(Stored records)
▼

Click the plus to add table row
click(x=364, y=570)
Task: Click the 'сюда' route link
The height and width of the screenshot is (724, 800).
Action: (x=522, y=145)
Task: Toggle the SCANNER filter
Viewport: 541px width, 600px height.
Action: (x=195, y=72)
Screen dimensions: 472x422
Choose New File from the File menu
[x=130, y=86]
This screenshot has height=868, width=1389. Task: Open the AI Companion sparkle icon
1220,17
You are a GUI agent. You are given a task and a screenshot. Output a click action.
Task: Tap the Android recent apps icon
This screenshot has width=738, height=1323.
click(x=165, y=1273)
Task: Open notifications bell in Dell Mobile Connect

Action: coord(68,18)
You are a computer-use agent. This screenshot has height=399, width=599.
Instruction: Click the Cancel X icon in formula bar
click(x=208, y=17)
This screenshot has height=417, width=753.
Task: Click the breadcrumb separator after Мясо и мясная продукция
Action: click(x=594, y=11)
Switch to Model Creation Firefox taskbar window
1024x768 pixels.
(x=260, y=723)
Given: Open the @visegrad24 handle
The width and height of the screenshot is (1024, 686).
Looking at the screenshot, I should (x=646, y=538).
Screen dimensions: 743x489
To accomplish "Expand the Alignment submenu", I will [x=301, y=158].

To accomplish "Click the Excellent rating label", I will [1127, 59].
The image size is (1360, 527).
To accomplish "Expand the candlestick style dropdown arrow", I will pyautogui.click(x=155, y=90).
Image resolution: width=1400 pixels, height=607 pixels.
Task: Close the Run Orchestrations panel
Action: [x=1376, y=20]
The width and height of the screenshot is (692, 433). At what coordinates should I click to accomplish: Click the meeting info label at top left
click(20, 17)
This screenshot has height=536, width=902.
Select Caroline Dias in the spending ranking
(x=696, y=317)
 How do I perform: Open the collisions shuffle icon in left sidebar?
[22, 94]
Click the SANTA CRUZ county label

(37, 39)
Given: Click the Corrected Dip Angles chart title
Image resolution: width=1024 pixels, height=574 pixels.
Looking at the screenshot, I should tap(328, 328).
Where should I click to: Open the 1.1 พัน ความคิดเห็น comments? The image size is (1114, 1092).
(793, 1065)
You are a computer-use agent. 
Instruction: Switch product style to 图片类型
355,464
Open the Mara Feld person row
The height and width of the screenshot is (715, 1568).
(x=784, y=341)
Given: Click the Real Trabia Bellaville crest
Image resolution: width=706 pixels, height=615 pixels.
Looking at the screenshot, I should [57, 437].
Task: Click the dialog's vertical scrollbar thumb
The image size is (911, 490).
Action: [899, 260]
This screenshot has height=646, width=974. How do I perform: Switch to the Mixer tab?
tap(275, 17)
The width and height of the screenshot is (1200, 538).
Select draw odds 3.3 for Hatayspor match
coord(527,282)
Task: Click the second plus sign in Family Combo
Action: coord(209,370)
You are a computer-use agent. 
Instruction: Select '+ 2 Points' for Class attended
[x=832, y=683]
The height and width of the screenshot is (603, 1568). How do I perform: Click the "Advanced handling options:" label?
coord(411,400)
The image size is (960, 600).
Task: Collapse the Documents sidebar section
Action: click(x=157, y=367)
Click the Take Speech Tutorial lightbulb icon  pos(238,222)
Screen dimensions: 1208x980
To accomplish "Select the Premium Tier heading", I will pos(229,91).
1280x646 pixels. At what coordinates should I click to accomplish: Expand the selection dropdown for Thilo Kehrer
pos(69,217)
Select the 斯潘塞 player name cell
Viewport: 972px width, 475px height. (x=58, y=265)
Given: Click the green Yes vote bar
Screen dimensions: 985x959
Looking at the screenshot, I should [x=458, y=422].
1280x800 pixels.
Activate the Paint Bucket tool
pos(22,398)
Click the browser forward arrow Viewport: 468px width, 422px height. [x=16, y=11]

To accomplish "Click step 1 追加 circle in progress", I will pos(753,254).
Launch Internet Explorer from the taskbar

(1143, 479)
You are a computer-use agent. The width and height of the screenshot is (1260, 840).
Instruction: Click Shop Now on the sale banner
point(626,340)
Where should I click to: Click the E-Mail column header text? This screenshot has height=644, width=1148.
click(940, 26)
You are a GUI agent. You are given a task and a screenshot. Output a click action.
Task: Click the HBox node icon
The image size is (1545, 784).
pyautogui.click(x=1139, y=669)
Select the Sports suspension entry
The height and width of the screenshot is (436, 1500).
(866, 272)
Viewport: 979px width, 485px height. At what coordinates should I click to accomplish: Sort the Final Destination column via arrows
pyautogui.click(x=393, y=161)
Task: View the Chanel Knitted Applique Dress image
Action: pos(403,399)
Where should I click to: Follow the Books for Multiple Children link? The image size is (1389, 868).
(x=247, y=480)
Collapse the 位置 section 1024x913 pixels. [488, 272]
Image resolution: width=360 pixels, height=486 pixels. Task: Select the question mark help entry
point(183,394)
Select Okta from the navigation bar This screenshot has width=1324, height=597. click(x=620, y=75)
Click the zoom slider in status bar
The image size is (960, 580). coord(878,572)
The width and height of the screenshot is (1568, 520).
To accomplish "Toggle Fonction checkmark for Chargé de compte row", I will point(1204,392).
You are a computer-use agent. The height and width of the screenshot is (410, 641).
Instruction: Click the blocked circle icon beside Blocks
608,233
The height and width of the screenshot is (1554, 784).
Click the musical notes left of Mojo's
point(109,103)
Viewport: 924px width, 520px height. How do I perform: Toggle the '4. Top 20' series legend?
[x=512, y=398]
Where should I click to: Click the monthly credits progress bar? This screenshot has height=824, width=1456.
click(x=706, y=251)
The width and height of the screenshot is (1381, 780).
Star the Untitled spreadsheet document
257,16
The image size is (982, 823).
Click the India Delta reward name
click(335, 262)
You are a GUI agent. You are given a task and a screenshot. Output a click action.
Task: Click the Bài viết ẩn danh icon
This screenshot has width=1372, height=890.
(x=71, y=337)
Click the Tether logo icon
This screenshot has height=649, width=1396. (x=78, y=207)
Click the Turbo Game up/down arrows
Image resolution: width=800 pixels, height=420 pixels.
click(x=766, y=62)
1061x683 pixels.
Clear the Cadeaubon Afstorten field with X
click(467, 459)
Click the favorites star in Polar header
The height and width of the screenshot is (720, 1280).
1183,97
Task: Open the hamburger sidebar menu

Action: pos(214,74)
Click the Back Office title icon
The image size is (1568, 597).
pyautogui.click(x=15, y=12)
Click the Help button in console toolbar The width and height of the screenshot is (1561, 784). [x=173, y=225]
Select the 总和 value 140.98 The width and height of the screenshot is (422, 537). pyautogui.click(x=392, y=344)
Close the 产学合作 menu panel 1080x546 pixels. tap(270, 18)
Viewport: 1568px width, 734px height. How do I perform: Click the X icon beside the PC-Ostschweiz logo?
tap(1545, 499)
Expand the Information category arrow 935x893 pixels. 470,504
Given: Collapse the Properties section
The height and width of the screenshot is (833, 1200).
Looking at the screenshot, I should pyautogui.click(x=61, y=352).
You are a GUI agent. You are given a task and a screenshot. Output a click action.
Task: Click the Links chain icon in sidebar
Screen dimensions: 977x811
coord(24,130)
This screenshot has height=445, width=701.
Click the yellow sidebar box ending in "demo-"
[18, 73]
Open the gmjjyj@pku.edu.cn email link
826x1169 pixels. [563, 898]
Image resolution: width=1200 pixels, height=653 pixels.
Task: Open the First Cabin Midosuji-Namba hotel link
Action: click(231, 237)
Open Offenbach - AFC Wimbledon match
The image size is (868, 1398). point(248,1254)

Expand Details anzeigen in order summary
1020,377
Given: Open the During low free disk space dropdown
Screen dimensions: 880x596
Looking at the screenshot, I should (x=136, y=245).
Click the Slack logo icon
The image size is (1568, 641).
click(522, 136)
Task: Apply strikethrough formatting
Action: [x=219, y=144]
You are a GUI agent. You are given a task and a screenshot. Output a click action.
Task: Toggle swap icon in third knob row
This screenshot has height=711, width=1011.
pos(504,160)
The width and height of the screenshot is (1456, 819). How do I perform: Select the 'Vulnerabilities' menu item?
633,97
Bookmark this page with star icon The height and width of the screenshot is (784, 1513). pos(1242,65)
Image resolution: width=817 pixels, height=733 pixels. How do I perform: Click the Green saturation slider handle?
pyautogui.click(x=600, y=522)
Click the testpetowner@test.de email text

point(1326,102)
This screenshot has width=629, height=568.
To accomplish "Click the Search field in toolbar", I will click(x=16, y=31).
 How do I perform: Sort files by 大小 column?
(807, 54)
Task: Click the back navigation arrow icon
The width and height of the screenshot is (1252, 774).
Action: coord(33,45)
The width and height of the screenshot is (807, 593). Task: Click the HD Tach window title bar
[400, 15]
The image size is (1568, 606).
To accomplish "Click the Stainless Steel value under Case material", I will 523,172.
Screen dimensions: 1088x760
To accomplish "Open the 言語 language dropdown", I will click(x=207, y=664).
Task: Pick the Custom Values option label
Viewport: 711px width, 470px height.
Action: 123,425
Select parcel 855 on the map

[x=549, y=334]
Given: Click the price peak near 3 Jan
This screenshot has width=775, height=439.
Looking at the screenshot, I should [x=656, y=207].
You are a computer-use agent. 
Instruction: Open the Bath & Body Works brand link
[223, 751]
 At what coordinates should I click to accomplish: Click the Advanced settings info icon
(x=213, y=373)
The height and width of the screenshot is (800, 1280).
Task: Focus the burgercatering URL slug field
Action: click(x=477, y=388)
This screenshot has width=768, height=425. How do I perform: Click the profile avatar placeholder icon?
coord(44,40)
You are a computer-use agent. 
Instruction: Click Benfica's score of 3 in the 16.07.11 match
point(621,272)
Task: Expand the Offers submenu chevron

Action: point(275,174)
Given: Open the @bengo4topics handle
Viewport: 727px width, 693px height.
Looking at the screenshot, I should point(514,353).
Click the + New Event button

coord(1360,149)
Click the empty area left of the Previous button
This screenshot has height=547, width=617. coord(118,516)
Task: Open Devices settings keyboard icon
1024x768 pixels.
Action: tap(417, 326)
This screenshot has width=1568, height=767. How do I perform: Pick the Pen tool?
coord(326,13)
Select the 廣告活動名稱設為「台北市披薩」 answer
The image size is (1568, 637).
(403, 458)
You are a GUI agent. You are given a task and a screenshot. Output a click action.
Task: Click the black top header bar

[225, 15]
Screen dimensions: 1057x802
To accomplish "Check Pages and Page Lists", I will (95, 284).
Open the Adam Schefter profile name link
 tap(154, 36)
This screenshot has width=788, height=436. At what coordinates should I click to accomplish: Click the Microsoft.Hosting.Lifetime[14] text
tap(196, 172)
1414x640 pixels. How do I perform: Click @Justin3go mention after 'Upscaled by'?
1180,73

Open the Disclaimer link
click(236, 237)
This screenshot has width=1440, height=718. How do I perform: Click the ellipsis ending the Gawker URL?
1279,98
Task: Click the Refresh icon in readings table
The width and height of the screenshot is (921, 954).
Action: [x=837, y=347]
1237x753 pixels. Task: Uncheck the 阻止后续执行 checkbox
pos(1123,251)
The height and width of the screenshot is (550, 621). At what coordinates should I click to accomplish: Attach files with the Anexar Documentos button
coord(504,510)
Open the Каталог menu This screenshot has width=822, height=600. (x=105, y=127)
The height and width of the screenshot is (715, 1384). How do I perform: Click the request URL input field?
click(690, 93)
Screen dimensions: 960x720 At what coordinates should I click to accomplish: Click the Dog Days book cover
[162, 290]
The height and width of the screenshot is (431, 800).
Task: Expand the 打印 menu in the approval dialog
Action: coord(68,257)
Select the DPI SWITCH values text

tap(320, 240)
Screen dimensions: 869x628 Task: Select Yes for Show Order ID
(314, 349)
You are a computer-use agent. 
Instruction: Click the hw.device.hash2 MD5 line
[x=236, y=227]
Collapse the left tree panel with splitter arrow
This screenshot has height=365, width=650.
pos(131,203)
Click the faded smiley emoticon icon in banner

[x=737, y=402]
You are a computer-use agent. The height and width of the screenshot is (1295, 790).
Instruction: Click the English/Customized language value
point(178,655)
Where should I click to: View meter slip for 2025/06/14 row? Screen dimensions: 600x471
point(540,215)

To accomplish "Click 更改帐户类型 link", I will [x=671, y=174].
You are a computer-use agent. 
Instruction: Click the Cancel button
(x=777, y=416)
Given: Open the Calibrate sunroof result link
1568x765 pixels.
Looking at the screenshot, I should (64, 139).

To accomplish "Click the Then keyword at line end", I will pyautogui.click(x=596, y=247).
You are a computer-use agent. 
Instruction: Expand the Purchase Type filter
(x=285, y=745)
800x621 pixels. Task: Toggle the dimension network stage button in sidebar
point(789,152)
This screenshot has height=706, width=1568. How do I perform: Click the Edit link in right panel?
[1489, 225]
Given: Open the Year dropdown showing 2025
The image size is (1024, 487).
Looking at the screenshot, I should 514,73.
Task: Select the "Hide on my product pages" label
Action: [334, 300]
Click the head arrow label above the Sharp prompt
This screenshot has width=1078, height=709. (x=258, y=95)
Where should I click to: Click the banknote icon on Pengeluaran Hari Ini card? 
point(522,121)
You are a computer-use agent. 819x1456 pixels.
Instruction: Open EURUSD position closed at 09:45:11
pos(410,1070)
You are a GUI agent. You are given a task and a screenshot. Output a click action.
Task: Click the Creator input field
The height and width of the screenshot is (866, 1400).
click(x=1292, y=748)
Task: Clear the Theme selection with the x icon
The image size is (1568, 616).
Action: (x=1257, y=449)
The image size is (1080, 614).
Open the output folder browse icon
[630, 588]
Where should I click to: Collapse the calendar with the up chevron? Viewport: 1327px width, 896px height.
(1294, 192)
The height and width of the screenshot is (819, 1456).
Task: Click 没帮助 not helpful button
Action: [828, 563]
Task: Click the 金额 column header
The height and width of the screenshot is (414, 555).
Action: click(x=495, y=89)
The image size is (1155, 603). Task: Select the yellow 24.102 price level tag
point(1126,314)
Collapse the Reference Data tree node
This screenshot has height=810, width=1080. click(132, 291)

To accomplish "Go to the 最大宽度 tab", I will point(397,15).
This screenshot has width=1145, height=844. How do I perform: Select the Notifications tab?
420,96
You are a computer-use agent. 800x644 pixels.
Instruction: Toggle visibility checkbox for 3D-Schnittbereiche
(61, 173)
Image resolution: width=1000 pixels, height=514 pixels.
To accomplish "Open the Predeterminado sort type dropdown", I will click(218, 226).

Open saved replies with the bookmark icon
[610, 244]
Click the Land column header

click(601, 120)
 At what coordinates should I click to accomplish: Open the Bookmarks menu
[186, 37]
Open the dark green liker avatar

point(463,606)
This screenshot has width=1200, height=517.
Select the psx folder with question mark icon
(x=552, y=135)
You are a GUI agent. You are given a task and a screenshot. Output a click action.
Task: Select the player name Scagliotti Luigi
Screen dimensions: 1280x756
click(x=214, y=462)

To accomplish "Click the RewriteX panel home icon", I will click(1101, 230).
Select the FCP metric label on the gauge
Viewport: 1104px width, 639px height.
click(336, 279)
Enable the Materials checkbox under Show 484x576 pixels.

▲

_WHAT THE EXERCISE ASKS_. Of all the entries above, how many lines contain "navigation"? Give the number alone.

_SOLUTION TO THIS TASK_. 2